#### [Problem description]
Recast every line of the records below as a Markdown table with two columns, Row (a running number) and Line (the line itself), and leave out blank lines.

----------

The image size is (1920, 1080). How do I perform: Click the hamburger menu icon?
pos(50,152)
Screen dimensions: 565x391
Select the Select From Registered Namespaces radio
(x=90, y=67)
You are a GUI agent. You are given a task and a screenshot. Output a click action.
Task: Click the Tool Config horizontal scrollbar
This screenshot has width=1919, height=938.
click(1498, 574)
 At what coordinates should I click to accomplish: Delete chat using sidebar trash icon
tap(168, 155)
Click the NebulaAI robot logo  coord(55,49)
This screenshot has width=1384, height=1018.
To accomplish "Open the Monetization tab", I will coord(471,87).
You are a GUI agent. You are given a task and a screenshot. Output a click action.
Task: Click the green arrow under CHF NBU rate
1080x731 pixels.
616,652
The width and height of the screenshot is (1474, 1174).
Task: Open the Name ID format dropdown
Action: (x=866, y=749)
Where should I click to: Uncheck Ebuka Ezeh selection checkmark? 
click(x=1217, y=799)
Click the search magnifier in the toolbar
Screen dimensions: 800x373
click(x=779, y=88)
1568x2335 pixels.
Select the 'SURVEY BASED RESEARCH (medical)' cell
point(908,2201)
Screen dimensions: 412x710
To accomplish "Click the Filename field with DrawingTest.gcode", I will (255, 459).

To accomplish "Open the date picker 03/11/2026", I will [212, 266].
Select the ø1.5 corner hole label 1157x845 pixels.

----------

#### [Solution for this problem]
| Row | Line |
|---|---|
| 1 | The image size is (1920, 1080). How do I perform: Click the hamburger menu icon? |
| 2 | pos(50,152) |
| 3 | Screen dimensions: 565x391 |
| 4 | Select the Select From Registered Namespaces radio |
| 5 | (x=90, y=67) |
| 6 | You are a GUI agent. You are given a task and a screenshot. Output a click action. |
| 7 | Task: Click the Tool Config horizontal scrollbar |
| 8 | This screenshot has width=1919, height=938. |
| 9 | click(1498, 574) |
| 10 |  At what coordinates should I click to accomplish: Delete chat using sidebar trash icon |
| 11 | tap(168, 155) |
| 12 | Click the NebulaAI robot logo  coord(55,49) |
| 13 | This screenshot has width=1384, height=1018. |
| 14 | To accomplish "Open the Monetization tab", I will coord(471,87). |
| 15 | You are a GUI agent. You are given a task and a screenshot. Output a click action. |
| 16 | Task: Click the green arrow under CHF NBU rate |
| 17 | 1080x731 pixels. |
| 18 | 616,652 |
| 19 | The width and height of the screenshot is (1474, 1174). |
| 20 | Task: Open the Name ID format dropdown |
| 21 | Action: (x=866, y=749) |
| 22 | Where should I click to: Uncheck Ebuka Ezeh selection checkmark?  |
| 23 | click(x=1217, y=799) |
| 24 | Click the search magnifier in the toolbar |
| 25 | Screen dimensions: 800x373 |
| 26 | click(x=779, y=88) |
| 27 | 1568x2335 pixels. |
| 28 | Select the 'SURVEY BASED RESEARCH (medical)' cell |
| 29 | point(908,2201) |
| 30 | Screen dimensions: 412x710 |
| 31 | To accomplish "Click the Filename field with DrawingTest.gcode", I will (255, 459). |
| 32 | To accomplish "Open the date picker 03/11/2026", I will [212, 266]. |
| 33 | Select the ø1.5 corner hole label 1157x845 pixels. |